Pfingstkonzert der „Jungen Kantorei“ in Kloster Eberbach

Angetreten waren: Die Schönheit, die Weltlust, die Weisheit und die Zeit. Ziel ihrer mehrstündigen Debatte: Die jeweils andere Partei auf die eigene Seite zu bekommen. Die Feder führte dabei ein Kardinal, der Ausgang war vorprogrammiert zugunsten der genußfeindlichen Elemente. Die Musik aber stammt von Georg Friedrich Händel, und damit wird der Wettstreit zur Klangschlacht. Ein Händel-Oratorium zu Pfingsten, noch dazu ein gänzlich unbekanntes, keine Frage, wer dahinter steckt. Regelmäßig zu dieser Zeit zieht die Frankfurter "Junge Kantorei“, angeführt von ihrem sich nie wiederholenden Musikforscher Joachim Carlos Martini, rheinabwärts nach Kloster Eberbach, um ein neues Oratorium zu präsentieren. So neu wie diesmal allerdings war es noch nie.
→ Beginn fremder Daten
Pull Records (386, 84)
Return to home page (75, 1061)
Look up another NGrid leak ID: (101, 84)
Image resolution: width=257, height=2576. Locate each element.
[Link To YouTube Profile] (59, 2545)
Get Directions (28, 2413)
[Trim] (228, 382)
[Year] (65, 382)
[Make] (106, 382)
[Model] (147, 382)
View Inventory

Druck-feucht noch die Noten, die Partitur von Martini selbst in mühevoller Mikrofilm-Kleinarbeit rekonstruiert: „Il Trionfo del Tempo e della Verità“ schlummerte vergessen 250 Jahre, bis zur ersten Wiederaufführung jetzt.

Joachim Martini ist Enzyklopädist. Mit einem Gerüst begnügt er sich nicht, er will ein Oratorium so ganzheitlich wiederbeleben, wie es damals war. Komplette Orgelkonzerte werden integriert, instrumentale Sonaten, alternative Arien. Bei ihm bekommt man immer mehr als unbedingt nötig, reichste Ausstattung im Instrumentalen bis zum exotischen Carillon, das er seit seinem letzen Händel, „Saul“ 1997, ins Herz geschlossen hat.

Die „Junge Kantorei“ ist ein großer, aus vier kammermusikalisch kleinen Teilchören gebildeter Oratorien-Chor von hervorragender Qualität. Ihm zu Diensten steht das „Barockorchester Frankfurt“, ein Ensemble mit Originalinstrumenten, das Martini vor gut zehn Jahren gründete, um seine historisch präzise geschliffenen Oratorien-Projekte angemessen zu instrumentieren. Diese Musiker sind Spezialisten im barocken Spiel - reißt, wie jetzt in Kloster Eberbach, der Konzertmeisterin Judith Freise eine Darmsaite, dehnt Rien Voskuilen am Cembalo sein Arien-Vorspiel um die nötigen Minuten aus. Nahtlos, versteht sich, und so organisch wie all die von den Musikern improvisierten Elemente und Verzierungen.

„II Trionfo del Tempo e della Verità“ also der neueste Streich: Vier allegorische Gestalten balgen sich tonreich darum, wie sich's am besten lebt. Dabei wird die „Schönheit“, scharf und klar gesungen von der Sopranistin Claron McFadden, von der „hochmütigen, bissig zuschnappenden Zeit“ und der ebenso kardinal-reaktionären „Weisheit“ auf den Weg der Vernunft gebracht - die beiden Countertenöre Nicholas Hariades und Peer Abilgaard gaben ihre Altstimmen dazu.

Die weitaus besseren Argumente und die herrlichste Stimme hatte allerdings die "Weltlust" in Person von Elisabeth Scholl: Ein warmer, voller Sopran mit außerordentlich vielen Schattierungen, barockerfahren in den Verzierungen der Da Capi, ein ganz rollenideal lustvolles Organ. Ihrem leicht abgedunkelten Sopran bekam gut, womit die beiden Countertenöre in der Tiefe etwas zu kämpfen hatten: Die, ganz nach alter Art, tiefergelegte Stimmung von Vier-fünfzehn - das übrigens nicht nur der Stimmton in Hertz, sondern hier auch die Gesamtdauer in Stunden. Bei Martini und der Jungen Kantorei geht es eben vollständig zu.